Monday, October 31, 2011

Alhamdulillah, Praise Allah..

My dad gave a 'slap' of reality today.

That I should count myself lucky and be more responsible and honest toward fulfilling my duty as a fully sponsored student and not procrastinate and make excuses (although there are founded reasons - but actually turning those hurdles in life as challenges instead of wallowing in self pity).

As such I made it a point (again) in my life to come to the library everyday to work and not delay anything much more.

NOW this daily library visit as a routine - is something that i have actually enjoyed doing since embarking this academia life of mine; but lately well..for 3 months of constant slacking - this 're-visit' made me reaffirms my 'faith' - that i do belong this way.

THIS IS ME. with my trusted backpack, hours in front of my dedicated laptop, books/journals on the table, do not need to care much about what i wear, what my shoes are, how i styled my hijab - this is MY WORLD - where you are not judge by your physical appearances but only your ideas and minds are your value.

That 1 month of my so-called "comeback" to my old place - made me realized that i have never enjoyed the corporation, reaffirms my stand about their work practices - that unspoken slogan "permata diangkat, kaca biarkan" ("diamonds" indispensable while "glasses" are replaceable) [by diamonds = those good looking people with so-called potential and so-called 'broadcast' type, while glasses = those behind the scenes minions deemed unworthy for airtime and such must remained sidelined] <<---- this unspoken slogan is not something i made of, is not reflection of my opinion rather it is the exact phrase given to me by somebody that holds a higher ranking position in the corporation albeit that person confirmed against his ideals too but have to abide because it is work slogan, you know.
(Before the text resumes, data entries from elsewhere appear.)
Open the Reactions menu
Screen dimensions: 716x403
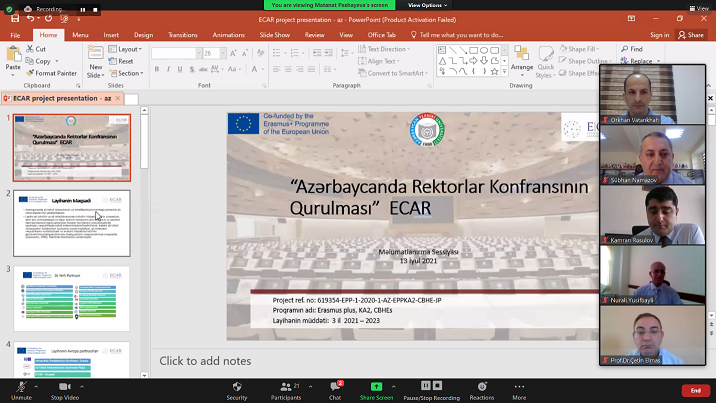(x=481, y=386)
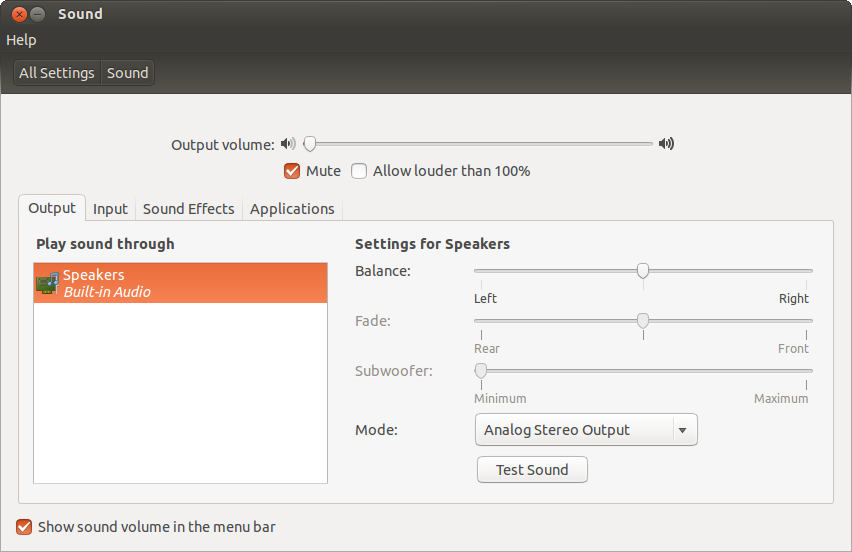
Task: Open the Sound Effects tab
Action: (189, 209)
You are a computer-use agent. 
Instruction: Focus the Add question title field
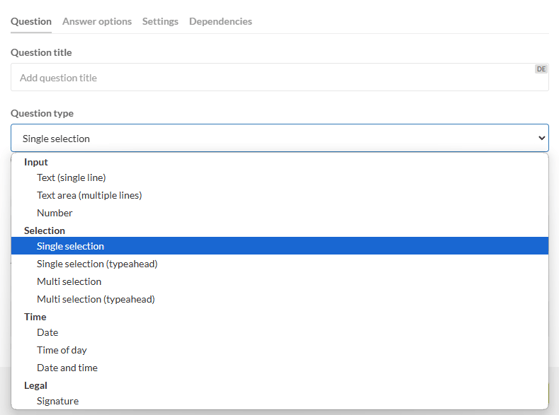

BUT don't get me wrong, my detestation is only against this particular corporation's way of categorizing its human capital, how the discrimination being played out..i am never in any way criticizing the career - for me the media world flows in my veins - it is a passion, an interest that i inherited from my dad that used to work in a radio and tv station. I grow up watching how camera works, lives behind the scene, the scripts, the make-up, the talent scouting, the shots...everything there is to know about broadcasting world - i grew up with that. i enjoyed that. hence the 'ditching' one university in an English Literature course for UiTM for media studies. I spent my early adulthood enriching myself in media studies, i learned to work in graveyard hours during my course of media studies - i breathe and live all things media - editing, sounds, pictures...that is my passion. that is what i enjoyed most and that were the cause that brought me my first job.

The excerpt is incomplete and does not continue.